By yesterday morning, I felt like death warmed over. I had had a passing thought which I voiced the evening before, that if indeed it turned into a fever, I would need to get looked at. I had remembered from when I had my previous miscarriage, the doctors had warned about fever since it could mean that something was left behind and causing an infection and would have to be removed.
I called my friend to talk to her and get my thoughts straight about what I wanted to do about it, and found out there was a virus going around, and I was truly hoping that I had just managed to get whatever it was that was floating around and that it was just a crappy coincidence that I got it this weekend while the rest was going on. Thankfully I have an amazing friend, she didn’t hesitate to take Zoe while I went to the doctor. And I have an amazing husband who came home to take me to the doctor since I wasn’t sure I would be safe enough to drive with the lack of concentration and the dizzy spells I was having.
Unfortunately, that turned into about 8 hours in the ER. Blood draw, urine sample, pelvic exam…which of course took them hour upon hour to actually get done. IV fluids, IV Toradol and oral Tylenol. It took most of the afternoon and into the evening for my temperature to get down where they wanted to see it, and by then I was feeling a bit more normal. At that point, the doctor was coming in and asking pretty much the same questions over and over, and finally came out with a concern over the fever. It was just a fever at this point. There was (and is) no nausea, no vomiting, no diarrhea, no coughing, no sore throat, none of the things that would point to the flu or anything else that was floating around. At this point he voices his concern that it may be connected to appendicitis. As much as I really didn’t want to be there for another three freakin’ hours for yet another test, it seemed to really be something he was concerned about and he kept talking himself more and more into it. So, CT scan it was. I got to drink that fun stuff prior to. I fell asleep for about an hour while James went to pick up our friend’s kid from the school bus.
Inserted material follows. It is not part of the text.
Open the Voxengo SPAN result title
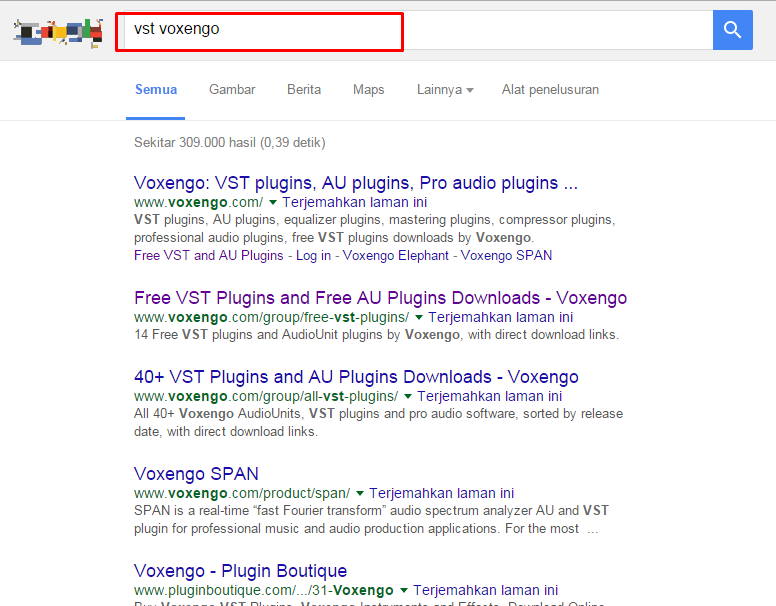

They got me in to the CT scan about 20 minutes earlier than they originally said, which was fine by me. But it still took more than a danged hour to get the final results. Thankfully it was clear as well. So it seems that all of it was just some really weird stuff all happening around the same time. I’m thankful for that and that I am feeling better today than I have lately. I’m still keeping an eye on myself in case anything kicks back up. They can’t say for sure whether or not I had a miscarriage considering by the time I went in my body had nearly already flushed itself. And considering the time frame, it certainly wouldn’t be nearly as painful or noticeable as my first (being at 10 weeks pregnant). But I know my body, and I know the differences in how my body works at different times. I think it was a blighted ovum if it indeed was a miscarriage. My first miscarriage was a blighted ovum, meaning that the egg implanted, but there was no embryo developing.
It’s about a 50/50 chance one way or the other in my mind. Even if it was a miscarriage, I’m not upset over it. It’s not like the first time when we were trying to get pregnant. (NO, we’re not trying. Seriously. Don’t even ask. We’re not. And we don’t plan to any time soon.) But it is something I am filing away in my brain to reference later. And I am definitely going to keep a very close eye on myself for a while to make sure this doesn’t start happening again.